### Exercise goal
In the data below, find each line containing the string "computer" and return it.

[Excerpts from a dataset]
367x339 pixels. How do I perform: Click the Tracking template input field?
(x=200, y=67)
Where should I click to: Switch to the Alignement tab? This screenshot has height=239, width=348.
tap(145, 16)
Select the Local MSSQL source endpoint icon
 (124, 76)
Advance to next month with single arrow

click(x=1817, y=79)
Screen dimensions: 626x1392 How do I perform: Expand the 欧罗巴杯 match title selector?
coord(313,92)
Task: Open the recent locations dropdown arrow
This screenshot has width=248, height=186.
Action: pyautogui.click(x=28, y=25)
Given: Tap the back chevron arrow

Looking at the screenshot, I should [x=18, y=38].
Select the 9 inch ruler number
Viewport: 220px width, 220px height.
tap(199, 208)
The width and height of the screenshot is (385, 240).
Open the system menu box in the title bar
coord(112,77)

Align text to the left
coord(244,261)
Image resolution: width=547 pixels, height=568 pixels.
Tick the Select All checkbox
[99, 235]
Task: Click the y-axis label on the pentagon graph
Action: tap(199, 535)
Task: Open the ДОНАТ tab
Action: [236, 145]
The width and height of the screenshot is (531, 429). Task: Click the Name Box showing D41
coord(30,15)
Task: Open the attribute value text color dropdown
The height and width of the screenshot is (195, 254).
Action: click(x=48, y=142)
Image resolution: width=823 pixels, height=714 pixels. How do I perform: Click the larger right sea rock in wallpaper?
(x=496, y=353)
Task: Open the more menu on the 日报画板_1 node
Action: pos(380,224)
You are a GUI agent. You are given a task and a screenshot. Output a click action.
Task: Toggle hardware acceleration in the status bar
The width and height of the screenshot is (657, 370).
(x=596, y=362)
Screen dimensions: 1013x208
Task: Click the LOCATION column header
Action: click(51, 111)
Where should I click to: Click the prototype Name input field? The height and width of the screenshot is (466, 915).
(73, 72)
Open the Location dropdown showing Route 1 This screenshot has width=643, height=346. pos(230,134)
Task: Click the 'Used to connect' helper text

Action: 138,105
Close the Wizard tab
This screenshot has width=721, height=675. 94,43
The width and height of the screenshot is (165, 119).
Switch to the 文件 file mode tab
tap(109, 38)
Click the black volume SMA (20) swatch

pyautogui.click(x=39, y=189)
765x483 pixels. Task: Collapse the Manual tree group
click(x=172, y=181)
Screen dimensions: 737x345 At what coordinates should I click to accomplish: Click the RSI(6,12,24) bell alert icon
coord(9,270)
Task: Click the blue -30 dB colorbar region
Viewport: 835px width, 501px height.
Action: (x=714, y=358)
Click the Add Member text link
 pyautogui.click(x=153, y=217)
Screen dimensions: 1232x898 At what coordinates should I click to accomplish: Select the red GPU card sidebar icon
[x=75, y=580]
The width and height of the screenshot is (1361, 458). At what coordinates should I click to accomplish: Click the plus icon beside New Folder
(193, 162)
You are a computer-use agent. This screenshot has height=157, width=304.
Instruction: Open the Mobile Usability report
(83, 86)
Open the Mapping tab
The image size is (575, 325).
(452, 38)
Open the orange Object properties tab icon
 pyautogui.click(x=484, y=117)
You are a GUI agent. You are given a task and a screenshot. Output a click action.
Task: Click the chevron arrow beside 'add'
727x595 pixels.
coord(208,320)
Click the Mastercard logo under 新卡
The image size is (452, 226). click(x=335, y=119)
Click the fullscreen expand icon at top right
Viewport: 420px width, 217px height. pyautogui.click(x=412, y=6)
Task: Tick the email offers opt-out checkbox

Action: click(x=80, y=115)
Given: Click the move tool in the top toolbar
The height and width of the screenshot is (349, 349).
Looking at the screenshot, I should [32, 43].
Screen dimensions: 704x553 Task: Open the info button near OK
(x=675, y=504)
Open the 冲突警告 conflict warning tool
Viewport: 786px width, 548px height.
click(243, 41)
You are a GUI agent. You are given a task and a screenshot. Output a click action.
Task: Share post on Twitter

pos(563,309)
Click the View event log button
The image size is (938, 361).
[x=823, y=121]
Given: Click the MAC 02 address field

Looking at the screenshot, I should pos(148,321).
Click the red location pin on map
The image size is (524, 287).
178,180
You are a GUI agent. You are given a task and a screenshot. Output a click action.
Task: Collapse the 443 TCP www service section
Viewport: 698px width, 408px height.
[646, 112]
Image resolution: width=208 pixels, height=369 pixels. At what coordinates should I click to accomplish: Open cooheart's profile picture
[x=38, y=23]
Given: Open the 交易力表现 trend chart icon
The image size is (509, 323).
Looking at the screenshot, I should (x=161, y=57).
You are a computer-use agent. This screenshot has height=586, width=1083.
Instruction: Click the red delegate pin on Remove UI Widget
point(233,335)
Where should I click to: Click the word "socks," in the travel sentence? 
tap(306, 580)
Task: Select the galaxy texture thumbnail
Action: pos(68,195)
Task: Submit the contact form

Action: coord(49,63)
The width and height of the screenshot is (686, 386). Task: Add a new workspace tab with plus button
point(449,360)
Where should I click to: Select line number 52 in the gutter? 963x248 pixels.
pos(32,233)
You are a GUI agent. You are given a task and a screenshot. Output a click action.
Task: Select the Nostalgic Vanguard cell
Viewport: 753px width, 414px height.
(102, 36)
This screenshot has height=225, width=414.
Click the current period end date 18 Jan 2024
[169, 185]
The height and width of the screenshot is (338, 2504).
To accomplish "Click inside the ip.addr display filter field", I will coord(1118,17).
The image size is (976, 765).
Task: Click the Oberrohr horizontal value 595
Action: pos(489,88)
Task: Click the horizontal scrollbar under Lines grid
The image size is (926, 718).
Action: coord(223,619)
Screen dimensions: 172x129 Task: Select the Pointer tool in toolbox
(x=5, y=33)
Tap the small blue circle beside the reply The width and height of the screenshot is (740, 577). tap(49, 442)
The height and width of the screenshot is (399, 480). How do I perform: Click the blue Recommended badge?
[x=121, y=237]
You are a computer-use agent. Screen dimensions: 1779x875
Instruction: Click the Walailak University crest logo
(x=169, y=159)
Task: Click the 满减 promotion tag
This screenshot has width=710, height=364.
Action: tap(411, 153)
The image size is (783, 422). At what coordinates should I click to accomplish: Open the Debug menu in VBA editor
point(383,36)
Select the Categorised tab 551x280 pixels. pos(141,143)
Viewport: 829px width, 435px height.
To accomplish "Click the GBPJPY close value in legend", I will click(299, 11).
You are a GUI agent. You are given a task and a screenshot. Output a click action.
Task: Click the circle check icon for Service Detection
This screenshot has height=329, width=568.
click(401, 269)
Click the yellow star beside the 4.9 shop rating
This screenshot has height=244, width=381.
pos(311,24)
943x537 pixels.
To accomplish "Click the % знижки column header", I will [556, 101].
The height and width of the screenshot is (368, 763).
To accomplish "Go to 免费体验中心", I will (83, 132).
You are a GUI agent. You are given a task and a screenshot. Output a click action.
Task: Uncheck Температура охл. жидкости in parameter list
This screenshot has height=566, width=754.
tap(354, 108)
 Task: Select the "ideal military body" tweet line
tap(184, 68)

### Expected answer
You are a computer-use agent. This screenshot has height=157, width=304.
You are a computer-use agent. This screenshot has height=586, width=1083.
You are a computer-use agent. Screen dimensions: 1779x875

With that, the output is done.